Scrooge lives in our minds as a morally crippled miser who begrudges aid for the unfortunate because of his own shriveled soul. Dickens, never the most subtle novelist, enlightens him through miraculous visions.
What would it take to convert today’s GOP from its “Bah, humbug” campaign against the poor? What could change politicians willing to let food-stamp help for households of four with children, the aged and disabled shrink from a maximum of $668 a month to $432 over a year, leaving them an average of $1.40 per meal or 35 cents each?

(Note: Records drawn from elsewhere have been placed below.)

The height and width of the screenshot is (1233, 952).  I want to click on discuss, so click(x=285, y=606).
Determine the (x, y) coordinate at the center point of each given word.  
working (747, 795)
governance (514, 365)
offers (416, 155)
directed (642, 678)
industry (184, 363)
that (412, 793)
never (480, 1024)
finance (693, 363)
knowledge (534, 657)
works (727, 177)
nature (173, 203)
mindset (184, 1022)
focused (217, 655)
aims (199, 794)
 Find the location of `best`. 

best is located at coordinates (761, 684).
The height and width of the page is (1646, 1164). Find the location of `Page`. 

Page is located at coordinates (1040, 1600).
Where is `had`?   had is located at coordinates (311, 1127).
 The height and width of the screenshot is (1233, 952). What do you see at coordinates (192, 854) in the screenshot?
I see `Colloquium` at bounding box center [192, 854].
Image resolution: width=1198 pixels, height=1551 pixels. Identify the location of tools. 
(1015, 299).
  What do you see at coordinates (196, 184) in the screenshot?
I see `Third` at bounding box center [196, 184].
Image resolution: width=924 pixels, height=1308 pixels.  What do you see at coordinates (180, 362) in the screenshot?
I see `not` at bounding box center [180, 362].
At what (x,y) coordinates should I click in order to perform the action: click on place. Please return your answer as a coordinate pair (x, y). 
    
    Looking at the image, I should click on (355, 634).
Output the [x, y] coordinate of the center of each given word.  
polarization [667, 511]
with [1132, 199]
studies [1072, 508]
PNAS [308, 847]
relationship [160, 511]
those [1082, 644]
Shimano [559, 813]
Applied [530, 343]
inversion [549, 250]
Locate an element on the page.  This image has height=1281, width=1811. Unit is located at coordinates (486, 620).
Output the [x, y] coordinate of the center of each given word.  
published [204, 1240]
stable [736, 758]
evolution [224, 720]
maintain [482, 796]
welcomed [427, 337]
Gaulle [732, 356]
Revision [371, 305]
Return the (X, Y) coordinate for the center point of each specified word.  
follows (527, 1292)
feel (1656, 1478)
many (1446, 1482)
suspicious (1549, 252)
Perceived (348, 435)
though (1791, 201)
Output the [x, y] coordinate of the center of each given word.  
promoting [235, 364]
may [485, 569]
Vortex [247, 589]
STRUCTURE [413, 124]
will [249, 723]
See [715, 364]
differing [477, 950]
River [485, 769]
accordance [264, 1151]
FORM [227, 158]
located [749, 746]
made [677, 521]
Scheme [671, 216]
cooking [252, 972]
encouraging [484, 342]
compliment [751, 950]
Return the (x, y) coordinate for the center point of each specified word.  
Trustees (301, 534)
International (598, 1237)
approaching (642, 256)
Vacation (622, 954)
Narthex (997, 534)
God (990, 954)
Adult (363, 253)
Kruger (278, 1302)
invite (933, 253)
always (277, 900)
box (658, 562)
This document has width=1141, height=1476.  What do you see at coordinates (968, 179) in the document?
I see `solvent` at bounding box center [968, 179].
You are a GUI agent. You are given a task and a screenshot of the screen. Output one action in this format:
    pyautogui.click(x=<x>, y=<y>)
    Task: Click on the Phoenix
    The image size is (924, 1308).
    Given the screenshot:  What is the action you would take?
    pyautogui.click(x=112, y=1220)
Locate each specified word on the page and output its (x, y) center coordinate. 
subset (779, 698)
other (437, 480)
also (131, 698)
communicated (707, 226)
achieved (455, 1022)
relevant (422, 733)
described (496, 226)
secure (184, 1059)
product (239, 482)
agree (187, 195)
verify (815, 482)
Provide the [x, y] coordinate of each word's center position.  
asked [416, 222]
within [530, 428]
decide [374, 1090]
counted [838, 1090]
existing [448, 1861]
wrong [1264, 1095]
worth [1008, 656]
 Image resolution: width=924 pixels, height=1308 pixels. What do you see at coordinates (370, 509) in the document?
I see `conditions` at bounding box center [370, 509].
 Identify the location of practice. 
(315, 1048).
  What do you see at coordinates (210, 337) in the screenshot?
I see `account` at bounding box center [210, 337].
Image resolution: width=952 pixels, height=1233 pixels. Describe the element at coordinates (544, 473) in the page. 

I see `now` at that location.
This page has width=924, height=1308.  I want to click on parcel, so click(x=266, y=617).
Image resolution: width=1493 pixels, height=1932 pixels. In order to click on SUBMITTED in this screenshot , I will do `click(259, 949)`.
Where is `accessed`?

Callous is not enough to explain it. Republican governor John Kasich of Ohio declares, “I’m concerned about the fact there seems to be a war on the poor. That, if you’re poor, somehow you’re shiftless and lazy.”
The answer, suggests Paul Krugman, involves more than the credo of Paul Ryan’s former idol Ayn Rand, decrying the underprivileged as “looters and moochers” who sap the rewards of those who make money and are, by definition, worthy of all they can get.
Krugman cites research showing Republicans “’very conscious of being white in a country that is increasingly minority’–and seeing the social safety net both as something that helps Those People, not people like themselves, and binds the rising nonwhite population to the Democratic Party. And, yes, the Medicaid expansion many states are rejecting would disproportionately have helped poor blacks.”
Adding racial fears to Baby Boomer sense of over-entitlement begins to fill out the picture.